Oh, I started well. I created Evan, who struggles with his phobias in order to do his work, and loved him, but I’d nothing for Evan to do. I told Lucas and Susan I couldn’t do a story for them, and they graciously let me write an introduction instead. To what is, in my opinion, one of the strongest anthologies of SF/F I’ve ever read.
When it was time to bring Esen back, I realized at once she and Evan (writers waste not) would have a very—let’s say interesting—relationship. At the same time, it was Canada’s 150th birthday and there were Revels. Everywhere. Including La Machine, a remarkable work of street theatre that consumed our nation’s capital for three days. Look it up if you’re unfamiliar; it’s amazing! (But please wait until after you read this story.) I will say, the fudge shop scene? Straight from our Offspring’s experience, while there.
Esen’s stories are science fiction, but there’s always reality at their core. About us, what’s around us, and life in all its glorious Weird.
I wouldn’t write her any other way.
The Only Thing to Fear
I lifted my right paw, uncurling its useful toes with their thick callused knuckles and passably manicured clawtips, then depressed the button to start the encrypted recording.
“Hello. This is— Whatever you know me as, my real name is Esen-alit-Quar, Esen for short, Es in a hurry or between friends.
“You’ve received this recording because friends is what I hope we’ll stay. The sort who trust one another, who share the truth. Paul, my first friend, taught me that.
“What I have to tell you might change your mind about being friends. It’s all right. I’ll understand. Just—please don’t be afraid.
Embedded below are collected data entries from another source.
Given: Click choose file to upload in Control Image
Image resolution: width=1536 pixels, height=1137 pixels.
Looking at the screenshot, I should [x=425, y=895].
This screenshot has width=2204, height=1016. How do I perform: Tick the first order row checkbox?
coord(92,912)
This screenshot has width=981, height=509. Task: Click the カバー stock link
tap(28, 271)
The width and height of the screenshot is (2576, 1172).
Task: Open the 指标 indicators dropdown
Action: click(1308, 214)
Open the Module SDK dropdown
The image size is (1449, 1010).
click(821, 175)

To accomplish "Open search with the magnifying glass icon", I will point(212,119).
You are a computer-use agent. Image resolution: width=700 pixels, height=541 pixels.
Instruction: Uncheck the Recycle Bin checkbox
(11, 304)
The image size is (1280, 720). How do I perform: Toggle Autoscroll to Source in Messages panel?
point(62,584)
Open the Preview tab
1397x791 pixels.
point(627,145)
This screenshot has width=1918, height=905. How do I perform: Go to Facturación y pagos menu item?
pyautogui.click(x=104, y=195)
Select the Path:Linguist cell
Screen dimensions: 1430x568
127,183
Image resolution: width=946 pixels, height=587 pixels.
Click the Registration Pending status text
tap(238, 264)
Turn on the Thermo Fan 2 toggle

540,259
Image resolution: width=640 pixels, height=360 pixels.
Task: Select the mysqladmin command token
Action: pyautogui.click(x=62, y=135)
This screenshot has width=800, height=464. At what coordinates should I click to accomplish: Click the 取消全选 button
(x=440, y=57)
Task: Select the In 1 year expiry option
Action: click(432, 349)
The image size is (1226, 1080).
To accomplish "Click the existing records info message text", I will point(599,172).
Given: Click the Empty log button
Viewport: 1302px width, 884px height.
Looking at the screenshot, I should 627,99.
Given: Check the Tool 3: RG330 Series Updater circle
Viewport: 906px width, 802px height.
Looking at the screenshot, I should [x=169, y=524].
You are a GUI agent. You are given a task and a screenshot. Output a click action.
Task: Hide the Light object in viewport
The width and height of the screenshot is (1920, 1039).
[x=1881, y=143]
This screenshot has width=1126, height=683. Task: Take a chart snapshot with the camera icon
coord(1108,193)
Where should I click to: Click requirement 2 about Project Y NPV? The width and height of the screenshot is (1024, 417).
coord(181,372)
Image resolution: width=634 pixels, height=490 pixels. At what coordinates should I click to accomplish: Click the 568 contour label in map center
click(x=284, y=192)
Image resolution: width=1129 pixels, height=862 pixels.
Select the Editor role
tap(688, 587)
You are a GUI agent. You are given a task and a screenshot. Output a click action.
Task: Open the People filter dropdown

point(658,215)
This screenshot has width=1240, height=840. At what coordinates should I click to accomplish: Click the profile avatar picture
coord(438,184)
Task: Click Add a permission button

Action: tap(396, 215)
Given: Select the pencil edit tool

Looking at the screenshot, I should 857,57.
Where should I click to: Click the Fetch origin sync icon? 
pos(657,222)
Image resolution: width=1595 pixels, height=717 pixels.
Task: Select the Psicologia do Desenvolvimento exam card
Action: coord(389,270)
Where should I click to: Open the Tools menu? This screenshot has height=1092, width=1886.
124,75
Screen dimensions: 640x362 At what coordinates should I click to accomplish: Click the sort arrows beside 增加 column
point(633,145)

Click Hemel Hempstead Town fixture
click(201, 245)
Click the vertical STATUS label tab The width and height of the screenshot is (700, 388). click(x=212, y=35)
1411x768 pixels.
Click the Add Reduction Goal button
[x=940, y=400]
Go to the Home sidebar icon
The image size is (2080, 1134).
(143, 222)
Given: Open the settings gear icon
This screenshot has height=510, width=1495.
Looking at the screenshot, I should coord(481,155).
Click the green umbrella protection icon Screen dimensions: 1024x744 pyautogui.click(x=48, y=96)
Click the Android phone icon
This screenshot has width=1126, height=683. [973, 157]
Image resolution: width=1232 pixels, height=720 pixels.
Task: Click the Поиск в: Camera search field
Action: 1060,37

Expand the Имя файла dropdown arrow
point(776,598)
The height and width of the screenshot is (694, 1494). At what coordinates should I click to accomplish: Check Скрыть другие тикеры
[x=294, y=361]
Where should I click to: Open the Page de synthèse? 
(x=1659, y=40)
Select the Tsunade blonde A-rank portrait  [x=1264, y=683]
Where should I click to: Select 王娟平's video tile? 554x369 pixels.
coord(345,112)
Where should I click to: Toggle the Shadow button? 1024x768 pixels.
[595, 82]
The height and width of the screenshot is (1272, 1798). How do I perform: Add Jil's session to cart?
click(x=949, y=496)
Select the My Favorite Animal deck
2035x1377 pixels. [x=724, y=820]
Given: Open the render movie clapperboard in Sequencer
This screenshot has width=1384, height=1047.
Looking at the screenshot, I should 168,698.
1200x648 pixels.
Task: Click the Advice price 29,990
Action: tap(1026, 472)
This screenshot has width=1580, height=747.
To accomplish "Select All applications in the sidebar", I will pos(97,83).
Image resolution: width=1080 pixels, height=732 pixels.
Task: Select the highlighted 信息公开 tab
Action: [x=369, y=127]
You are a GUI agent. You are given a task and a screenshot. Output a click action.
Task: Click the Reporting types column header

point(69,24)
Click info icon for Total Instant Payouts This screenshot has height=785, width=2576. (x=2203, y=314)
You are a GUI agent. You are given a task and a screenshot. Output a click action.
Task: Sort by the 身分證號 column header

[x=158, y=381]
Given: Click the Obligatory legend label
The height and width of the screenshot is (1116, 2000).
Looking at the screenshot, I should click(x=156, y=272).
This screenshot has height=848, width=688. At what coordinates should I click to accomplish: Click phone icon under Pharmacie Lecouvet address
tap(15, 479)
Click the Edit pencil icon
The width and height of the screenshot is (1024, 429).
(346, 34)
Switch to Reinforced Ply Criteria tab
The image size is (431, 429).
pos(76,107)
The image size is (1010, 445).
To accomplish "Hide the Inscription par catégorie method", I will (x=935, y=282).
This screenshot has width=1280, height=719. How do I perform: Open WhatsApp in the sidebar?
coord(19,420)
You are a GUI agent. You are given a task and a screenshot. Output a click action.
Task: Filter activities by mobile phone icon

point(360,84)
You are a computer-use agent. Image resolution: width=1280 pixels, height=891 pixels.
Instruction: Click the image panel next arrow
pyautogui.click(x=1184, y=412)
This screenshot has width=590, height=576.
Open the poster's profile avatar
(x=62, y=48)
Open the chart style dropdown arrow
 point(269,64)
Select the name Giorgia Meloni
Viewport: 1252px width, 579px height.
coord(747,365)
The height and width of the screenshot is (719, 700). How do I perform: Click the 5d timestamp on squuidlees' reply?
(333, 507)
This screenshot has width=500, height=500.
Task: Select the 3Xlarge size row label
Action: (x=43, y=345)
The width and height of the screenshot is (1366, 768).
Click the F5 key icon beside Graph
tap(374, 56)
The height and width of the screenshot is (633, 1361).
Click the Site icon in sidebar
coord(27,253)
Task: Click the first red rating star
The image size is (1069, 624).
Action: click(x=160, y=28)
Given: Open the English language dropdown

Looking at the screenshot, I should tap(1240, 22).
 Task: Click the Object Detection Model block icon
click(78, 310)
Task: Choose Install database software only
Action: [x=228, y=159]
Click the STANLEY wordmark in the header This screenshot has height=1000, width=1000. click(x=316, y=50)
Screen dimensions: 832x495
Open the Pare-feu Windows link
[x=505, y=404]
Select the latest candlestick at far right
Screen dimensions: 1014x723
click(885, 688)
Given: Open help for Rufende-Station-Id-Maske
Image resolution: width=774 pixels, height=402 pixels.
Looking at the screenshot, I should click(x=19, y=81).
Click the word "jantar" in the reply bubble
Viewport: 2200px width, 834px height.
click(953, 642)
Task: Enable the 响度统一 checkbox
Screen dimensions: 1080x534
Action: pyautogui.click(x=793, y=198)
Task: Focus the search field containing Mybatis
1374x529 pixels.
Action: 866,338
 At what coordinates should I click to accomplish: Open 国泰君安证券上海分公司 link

“The truth is, I’m not what you see.
“Well, yes, I am, because whatever form I wear is me, which can be a bother sometimes, let me tell you, but . . . what I am? Is a little more complicated. I can’t show you. I’m supposed to hide my true form from aliens, even friends. It’s not prejudice. We’re private.
“‘We’ being Web-beings. I’m one of two left—in our bit of universe, anyway. We’re shapeshifters. Not the scary kind in the mythos of too many cultures, especially of humanoids which has always made me wonder—and doesn’t matter at this moment. Suffice to say that’s not us. We were originally creatures of space, consuming and using energy, manipulating our mass for survival. Now we live on worlds, like you, and expend our energy to transform our mass into the remembered structure of a sentient life-form. Yes, only sentient ones. Why? The first of our Web, Ersh, assimilated a form able to think and found herself obliged to continue to do so, a trait she gave the rest of us. It’s worked out for the best, in my opinion.
“Mind you, Ersh is now part of a moon, and I doubt she does any thinking there. She sacrificed herself for us in an attempt to defeat our Enemy, a mindless Web-being of terrible appetite—that’s why there’s only two of us now.
“After all, the sweetest flesh is our own.
“I understand that can sound alarming, but it’s normal for us. It’s how Web-beings exchange information. We consume one another’s flesh. Assimilate one another’s memories. It’s what we are.
“I assure you we don’t consume anyone else. Yes, our Enemy did, but we don’t. The Web of Esen exists to protect others. That’s my Rule. Besides, plants provide excellent replacement web-mass and are easy to—
“—the point being, our purpose is to keep you and all sentient species safe. Our Enemy is dead, but others might follow. We remain vigilant. My friends help, too. You don’t have to, but you could, if you want.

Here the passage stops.